# EXERCISE TEXT

  3. Michelle Kelly says:

    Dear Charlene
    Keep positive and accept any help offered. My mother (83) passed away on 1 October 2016 after living with IPF since about 1995. She was diagnosed in 2005. The great hope that you have is all the new research that is being funded and of course you are young enough for a lung transplant. My mother Lorraine from Auckland, New Zealand was very brave and positive to the end.

  4. jorge garreton says:

    I’m an IPF survivor thanks to a succesfull lung trasplant in 2013 after being diagnosed in 2010..before the transplant life can become an absolute misery..the 3erd day after it’s a new life..

  5. Chris S says:

    Charlene, Thanks for choosing to do this article/series!

    I was diagnosed with IPF last week, following 25 years with Rheumatoid Arthritis. I am 63 year old Male, retired in Aurora, Colorado.

    I have an early diagnosis, as about 1/2 of the day my oxygen level is above 90. I’m only on my second day of keeping this journal.

# PROVIDED RECORDS

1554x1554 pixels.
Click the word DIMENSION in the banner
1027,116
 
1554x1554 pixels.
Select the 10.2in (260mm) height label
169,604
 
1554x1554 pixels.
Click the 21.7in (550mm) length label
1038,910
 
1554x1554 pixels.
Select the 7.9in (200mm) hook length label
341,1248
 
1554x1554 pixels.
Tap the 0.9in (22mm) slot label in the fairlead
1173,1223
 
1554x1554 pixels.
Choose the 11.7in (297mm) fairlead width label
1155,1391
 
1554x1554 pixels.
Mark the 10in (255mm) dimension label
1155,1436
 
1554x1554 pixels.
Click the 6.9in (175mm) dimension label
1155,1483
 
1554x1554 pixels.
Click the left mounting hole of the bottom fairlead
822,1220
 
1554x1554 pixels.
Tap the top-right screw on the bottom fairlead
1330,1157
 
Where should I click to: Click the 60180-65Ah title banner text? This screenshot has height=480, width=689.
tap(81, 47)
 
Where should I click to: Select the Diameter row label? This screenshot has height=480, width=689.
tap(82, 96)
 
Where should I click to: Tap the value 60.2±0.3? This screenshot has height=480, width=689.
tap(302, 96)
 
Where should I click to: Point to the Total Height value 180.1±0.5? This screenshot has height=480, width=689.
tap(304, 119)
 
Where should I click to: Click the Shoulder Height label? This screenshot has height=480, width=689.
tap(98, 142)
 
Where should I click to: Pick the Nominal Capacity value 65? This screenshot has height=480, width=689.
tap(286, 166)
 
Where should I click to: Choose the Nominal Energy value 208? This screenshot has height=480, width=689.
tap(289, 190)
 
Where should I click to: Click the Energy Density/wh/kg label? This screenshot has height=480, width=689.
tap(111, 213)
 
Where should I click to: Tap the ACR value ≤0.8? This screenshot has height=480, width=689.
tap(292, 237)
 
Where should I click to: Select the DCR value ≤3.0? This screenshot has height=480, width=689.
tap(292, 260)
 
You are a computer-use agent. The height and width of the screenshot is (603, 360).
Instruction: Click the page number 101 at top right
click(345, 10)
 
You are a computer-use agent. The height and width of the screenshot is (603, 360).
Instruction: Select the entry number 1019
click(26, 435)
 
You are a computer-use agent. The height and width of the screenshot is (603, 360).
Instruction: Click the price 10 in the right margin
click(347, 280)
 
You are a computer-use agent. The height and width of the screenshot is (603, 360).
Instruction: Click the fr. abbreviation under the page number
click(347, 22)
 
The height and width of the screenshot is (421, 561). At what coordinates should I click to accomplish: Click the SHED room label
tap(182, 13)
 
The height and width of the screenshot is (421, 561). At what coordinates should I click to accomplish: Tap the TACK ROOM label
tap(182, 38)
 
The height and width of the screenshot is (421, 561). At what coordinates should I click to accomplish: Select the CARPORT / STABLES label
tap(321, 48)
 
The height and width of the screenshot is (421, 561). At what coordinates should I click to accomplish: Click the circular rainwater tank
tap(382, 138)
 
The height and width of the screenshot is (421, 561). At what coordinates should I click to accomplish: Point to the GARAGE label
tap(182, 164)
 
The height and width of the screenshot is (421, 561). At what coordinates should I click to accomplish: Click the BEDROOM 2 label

# EXERCISE DIRECTIONS
Which calendar years are mentioned in the reader comments about IPF?

# WRITTEN SOLUTION
2016, 1995, 2005, 2013, 2010